It’s hard to imagine a world where, if you went into a shop and bought something, the credit for the sale would go to the last ad you saw, some point-of-sale material, perhaps, or something on the side of a bus. But that’s the way online treats advertising.
Looked at like that, it was no surprise that Microsoft announced a couple of weeks ago that it was beta testing something called Engagement Mapping, which aims to provide a more complete view of how people respond to online advertising. Or that immediately afterwards Google confirmed that it, too, was working on a similar project.
“Last click wins”, as the current attribution practice is known, has become the norm, partly because there is an apparent causal link. If someone clicks on an online ad to go through to complete an action, whether that’s to make a purchase or to book a test drive, it seems reasonable to assume that the ad they clicked on played some part in the decision to click. They responded to a particular advertising message. It’s much harder to prove a relationship between a purchase and the ad on the side of the bus passing by as they walked into the shop.
But that link is clearly far from the whole story, particularly in complex purchasing decisions. The main reason the last click dominates is because it’s easy to measure. It’s clearly much harder to track the customer journey online, taking into account all the ads the customer might have seen. It’s even harder if you want to add in all the information sites that person might have visited, such as those carrying reviews or price comparisons. Try to complete the picture with information about all the offline advertising and information sources the customer might have been exposed to or consulted, and it becomes all but impossible.
The online advertising industry has been concerned about last click wins for a while now, mainly due to the continued perception of online as a direct response medium. Those people with an interest in bringing brand advertising money into the industry have recognised that last click wins is of little use to people in charge of those budgets.
Brand advertisers want to know about reach and frequency, neither of which the current system is able to deliver. As Google and Microsoft square up for a massive struggle for online ad spend, display looks like becoming the key battleground.
What everyone ultimately wants, of course, is a measurement currency that enables all aspects of a customer’s journey to be tracked, offline as well as on, that allows the effectiveness of all channels to be compared, and therefore makes it possible to optimise campaigns across all those channels. However, the problems involved in that are huge and, in some cases, probably insoluble. What Microsoft and Google are working on is little more than the next step. It will include data about other ads seen by customers before their eventual click through, but it won’t include data about the other sites they may have visited for information, which don’t carry relevant ads. And it clearly won’t include any offline elements.

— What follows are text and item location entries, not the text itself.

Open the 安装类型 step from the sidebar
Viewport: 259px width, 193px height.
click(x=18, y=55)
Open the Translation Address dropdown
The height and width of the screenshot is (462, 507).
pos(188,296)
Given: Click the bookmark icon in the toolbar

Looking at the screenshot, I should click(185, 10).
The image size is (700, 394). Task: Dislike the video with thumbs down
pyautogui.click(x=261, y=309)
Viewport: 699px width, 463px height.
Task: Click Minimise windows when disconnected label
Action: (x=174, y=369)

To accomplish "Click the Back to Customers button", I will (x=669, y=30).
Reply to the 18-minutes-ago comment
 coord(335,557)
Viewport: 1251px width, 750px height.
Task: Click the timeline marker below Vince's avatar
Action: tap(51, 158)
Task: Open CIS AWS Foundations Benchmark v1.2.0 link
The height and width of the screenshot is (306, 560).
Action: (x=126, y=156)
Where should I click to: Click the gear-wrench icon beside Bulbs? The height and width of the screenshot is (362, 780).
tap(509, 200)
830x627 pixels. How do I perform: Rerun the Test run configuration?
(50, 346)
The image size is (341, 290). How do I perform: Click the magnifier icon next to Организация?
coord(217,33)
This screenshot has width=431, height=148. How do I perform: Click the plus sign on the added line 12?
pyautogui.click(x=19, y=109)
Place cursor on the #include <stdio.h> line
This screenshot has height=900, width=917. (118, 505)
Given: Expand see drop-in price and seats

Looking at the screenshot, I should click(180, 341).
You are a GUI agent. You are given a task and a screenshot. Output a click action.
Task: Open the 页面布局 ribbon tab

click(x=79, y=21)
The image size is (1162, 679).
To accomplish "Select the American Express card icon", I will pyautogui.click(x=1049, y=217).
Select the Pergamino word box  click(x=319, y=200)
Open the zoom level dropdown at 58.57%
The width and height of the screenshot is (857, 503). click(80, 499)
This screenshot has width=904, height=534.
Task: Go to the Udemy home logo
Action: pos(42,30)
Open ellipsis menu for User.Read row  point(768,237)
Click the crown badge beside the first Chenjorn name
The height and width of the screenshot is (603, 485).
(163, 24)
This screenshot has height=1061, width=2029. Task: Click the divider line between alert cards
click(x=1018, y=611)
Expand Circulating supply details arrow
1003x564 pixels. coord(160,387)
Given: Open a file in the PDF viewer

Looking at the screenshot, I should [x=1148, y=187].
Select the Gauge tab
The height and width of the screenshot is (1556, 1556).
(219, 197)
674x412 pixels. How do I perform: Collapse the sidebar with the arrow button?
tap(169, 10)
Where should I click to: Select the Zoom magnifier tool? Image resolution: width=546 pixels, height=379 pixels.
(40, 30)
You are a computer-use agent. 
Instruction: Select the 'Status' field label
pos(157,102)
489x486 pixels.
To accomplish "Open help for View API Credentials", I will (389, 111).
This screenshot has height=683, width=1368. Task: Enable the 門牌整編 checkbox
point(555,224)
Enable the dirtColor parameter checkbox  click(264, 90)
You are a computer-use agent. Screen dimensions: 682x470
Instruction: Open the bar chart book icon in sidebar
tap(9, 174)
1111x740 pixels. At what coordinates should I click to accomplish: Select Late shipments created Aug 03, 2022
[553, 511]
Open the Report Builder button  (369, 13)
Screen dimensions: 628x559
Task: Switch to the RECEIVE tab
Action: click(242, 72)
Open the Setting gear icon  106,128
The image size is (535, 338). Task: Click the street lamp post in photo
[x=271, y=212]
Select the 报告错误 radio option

The reason Microsoft is able to take this step at all is its $6bn (£2.9bn) acquisition of aQuantive and its online ad-serving technology Atlas last year. Google, on the other hand, is expanding from its traditional search base into display and video, and finds itself needing to address the role of search beyond the final click. The search giant’s planned $3.1bn (£1.5bn) purchase of online ad-serving and tracking firm Doubleclick, announced last May, would augment its technology in the same way Atlas will Microsoft. The deal was approved by the Federal Trade Commission in the US in December, but remains subject to approval by the EU.
One of the reasons for the EU’s concern has been the privacy implications of one company owning so much data about people’s behaviour online – concerns that these latest moves will throw into sharp relief. As Web analytics expert Matthew Tod explained to me when I interviewed him for the NMA podcast, they represent a shift from a campaign-centred model to an individual-centred model, which also has the possibility of linking previously anonymous online behaviour to purchases, and therefore to an individual’s identity.
Previous concerns about online privacy have been addressed in two ways. The first has been that the data collected doesn’t allow individuals to be identified. The second is that users can delete the cookies that make the tracking and data collection possible. Up to now, the online industry has worked on the basis that the first argument is sufficiently reassuring that only a few people will opt out, and that collection of meaningful amounts of data will remain possible. But once people realise that Google or Microsoft know who they are, and where they’ve been online, that assumption looks a lot more shaky.